La responsabilità, nel nostro sistema giuridico, è costituita dalle molteplici forme di responsabilità (civile, penale, amministrativa, amministrativo-contabile o erariale, dirigenziale e da risultato), a seconda delle regole che vengono infrante.
Se gli elementi monopolio e segretezza assumono valori elevati (ad esempio, ancora le forniture militari), efficace strumento per diminuire la propensione alla corruzione può essere rappresentato dall’alta probabilità della certezza di una punizione severa e rapida, più che il mero inasprimento delle pene edittali.

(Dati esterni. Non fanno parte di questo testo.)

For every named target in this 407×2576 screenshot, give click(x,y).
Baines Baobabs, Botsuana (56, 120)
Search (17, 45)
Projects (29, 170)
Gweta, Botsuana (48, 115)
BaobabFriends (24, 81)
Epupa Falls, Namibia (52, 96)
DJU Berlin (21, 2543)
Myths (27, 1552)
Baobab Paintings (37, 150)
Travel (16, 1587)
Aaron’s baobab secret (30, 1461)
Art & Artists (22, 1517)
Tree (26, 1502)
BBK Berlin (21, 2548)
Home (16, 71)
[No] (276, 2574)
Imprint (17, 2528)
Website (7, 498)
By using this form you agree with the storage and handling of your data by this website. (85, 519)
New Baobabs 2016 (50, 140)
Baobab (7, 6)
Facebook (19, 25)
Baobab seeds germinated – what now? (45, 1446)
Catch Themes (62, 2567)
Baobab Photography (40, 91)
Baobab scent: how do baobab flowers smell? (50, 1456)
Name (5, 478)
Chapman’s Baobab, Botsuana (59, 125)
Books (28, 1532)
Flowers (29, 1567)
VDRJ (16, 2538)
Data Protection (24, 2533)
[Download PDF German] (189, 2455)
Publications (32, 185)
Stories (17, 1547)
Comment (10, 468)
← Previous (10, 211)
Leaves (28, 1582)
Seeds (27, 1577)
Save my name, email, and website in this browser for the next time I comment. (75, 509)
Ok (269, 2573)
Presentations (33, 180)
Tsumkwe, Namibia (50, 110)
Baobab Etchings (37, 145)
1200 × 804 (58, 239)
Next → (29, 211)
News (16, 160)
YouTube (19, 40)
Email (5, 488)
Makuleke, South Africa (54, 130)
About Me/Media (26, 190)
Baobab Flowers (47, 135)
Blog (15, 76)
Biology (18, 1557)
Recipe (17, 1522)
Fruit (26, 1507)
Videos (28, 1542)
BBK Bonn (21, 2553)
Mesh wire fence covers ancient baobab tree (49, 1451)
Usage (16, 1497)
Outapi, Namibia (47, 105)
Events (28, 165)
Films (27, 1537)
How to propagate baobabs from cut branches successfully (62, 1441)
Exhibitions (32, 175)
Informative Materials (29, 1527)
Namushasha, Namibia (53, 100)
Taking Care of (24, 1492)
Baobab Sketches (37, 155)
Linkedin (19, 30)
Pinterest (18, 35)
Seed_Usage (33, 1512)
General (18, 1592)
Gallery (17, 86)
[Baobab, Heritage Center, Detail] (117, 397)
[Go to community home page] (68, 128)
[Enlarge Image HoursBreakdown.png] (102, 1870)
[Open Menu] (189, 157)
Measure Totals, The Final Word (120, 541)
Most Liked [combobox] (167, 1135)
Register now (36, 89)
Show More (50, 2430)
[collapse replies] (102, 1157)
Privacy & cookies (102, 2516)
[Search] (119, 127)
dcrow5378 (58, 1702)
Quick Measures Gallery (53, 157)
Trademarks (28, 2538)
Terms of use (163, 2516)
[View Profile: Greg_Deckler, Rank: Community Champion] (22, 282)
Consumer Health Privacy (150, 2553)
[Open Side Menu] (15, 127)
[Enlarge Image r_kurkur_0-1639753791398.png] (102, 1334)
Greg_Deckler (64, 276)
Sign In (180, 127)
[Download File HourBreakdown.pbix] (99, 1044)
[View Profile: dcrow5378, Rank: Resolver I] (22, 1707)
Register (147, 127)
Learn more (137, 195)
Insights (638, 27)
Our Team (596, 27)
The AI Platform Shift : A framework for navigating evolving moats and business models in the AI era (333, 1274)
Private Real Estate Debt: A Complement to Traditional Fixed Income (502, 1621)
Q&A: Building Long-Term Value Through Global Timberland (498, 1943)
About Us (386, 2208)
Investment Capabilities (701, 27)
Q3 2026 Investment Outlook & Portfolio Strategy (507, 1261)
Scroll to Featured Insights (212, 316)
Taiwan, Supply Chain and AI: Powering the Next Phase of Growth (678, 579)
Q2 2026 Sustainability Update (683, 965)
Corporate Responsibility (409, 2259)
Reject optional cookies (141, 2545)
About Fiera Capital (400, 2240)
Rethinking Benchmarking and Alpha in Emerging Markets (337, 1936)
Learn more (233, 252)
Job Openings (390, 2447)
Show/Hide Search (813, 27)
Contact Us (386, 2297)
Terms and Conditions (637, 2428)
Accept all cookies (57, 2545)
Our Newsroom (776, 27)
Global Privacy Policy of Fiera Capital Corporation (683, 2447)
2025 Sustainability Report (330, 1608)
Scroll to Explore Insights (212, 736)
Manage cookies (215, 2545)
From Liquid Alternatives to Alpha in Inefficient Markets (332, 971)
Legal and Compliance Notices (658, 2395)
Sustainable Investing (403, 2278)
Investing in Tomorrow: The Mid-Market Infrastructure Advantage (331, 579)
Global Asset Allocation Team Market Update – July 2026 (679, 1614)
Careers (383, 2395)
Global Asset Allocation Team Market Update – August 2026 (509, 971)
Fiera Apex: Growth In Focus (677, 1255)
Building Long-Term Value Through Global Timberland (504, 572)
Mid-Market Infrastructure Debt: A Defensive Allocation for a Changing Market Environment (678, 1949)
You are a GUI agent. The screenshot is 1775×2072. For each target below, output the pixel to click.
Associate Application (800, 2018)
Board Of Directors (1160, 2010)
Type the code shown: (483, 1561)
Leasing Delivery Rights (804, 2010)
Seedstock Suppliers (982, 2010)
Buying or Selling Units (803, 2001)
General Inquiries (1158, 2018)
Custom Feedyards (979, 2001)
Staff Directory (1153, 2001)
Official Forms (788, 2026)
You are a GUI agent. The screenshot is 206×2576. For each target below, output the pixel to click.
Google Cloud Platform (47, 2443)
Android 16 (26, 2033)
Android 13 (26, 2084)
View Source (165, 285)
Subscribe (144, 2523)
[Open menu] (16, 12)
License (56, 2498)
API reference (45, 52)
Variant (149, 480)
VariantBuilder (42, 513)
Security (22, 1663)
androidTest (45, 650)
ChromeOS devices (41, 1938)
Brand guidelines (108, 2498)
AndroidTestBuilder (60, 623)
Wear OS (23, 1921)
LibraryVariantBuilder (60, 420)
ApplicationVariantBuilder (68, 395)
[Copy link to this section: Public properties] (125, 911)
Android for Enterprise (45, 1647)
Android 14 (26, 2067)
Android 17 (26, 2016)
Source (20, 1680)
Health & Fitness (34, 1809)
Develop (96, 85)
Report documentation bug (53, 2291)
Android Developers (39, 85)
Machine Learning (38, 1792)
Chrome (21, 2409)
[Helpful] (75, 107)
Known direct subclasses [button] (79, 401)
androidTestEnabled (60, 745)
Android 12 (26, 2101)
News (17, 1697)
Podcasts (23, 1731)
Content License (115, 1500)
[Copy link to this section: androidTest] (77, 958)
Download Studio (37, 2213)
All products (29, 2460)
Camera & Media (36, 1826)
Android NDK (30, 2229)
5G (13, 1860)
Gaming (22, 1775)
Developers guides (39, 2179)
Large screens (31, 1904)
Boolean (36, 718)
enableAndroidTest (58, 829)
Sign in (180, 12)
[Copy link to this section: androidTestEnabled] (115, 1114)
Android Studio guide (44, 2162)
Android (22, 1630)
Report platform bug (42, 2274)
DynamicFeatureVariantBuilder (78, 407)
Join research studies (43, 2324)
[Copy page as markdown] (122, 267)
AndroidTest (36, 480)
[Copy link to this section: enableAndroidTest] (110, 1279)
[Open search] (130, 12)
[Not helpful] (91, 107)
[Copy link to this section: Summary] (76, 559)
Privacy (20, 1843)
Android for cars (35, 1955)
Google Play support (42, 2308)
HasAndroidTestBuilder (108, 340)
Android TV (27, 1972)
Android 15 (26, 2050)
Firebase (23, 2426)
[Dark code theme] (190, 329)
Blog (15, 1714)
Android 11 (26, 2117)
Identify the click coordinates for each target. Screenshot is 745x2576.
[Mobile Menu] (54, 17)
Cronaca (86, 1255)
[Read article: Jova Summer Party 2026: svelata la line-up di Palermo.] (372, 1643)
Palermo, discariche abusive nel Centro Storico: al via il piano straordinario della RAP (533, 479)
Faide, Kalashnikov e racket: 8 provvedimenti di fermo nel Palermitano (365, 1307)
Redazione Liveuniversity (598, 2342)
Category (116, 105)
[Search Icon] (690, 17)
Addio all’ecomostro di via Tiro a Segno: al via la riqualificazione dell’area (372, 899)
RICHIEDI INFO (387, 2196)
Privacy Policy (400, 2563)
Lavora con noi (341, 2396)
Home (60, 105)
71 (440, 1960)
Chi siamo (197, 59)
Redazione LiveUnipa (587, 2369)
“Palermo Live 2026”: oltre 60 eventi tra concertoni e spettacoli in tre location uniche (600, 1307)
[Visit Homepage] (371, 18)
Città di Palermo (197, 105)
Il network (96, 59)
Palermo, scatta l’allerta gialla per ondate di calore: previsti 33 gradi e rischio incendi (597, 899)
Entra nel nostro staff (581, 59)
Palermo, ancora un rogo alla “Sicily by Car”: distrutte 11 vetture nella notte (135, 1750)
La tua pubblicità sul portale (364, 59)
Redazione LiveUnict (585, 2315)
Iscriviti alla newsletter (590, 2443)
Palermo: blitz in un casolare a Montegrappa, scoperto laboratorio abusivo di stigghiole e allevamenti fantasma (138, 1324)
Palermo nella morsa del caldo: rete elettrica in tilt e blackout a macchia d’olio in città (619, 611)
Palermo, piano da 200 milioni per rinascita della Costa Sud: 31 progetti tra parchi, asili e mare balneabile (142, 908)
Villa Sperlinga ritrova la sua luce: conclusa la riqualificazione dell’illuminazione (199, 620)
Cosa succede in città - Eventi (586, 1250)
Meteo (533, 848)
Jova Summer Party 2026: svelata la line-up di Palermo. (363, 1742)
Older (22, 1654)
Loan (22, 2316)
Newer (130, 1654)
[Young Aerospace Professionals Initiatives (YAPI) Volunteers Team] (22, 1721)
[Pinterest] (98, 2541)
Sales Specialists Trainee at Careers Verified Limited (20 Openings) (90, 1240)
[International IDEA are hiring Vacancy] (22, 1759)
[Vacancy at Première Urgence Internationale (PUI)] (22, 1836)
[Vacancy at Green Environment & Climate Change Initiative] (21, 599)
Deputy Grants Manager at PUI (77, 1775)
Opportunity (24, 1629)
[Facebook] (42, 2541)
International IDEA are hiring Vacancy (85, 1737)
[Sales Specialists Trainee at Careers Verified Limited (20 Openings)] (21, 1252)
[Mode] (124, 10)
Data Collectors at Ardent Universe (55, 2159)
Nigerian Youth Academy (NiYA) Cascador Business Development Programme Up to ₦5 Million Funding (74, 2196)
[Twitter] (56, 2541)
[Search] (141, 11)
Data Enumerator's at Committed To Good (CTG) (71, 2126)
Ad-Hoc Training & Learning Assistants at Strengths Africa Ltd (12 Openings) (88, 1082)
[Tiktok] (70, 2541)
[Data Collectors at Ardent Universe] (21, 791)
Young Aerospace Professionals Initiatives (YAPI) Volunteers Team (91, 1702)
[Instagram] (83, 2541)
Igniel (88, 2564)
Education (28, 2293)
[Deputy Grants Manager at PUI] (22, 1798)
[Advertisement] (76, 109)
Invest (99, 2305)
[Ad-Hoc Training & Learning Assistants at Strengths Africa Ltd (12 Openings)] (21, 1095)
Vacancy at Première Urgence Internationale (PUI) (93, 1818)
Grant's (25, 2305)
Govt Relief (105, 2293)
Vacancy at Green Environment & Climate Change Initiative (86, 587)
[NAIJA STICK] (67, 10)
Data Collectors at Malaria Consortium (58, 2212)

I soggetti appaiono essere maggiormente propensi alla corruzione quando da essa riescono a massimizzare un utile personale, cercando nel contempo di giungere a un punto di equilibrio che sia vantaggioso anche per gli altri “giocatori” della partita. Il meccanismo della corruzione, nel caso di un valore C molto alto, trova un punto di equilibrio nella convenienza per tutti gli attori alla corruzione. In uno scenario di questo genere (ad esempio, il valore elevato di C è determinato soprattutto dalla limitata responsabilità), in un gioco “cooperativo” (i giocatori hanno interessi in comune, quanto meno per la sua durata, non sono in contrapposizione e, in alcuni casi, sono anzi portati ad associarsi) ogni “giocatore” (politico, portaborse, funzionario, imprenditore) è proteso alla scelta che massimizza l’utile, cioè alla corruzione. Nella corruzione, questi aspetti tendono a migliorare il “pay-off” (pagamento illecito), garantito dalla vincolatività degli accordi.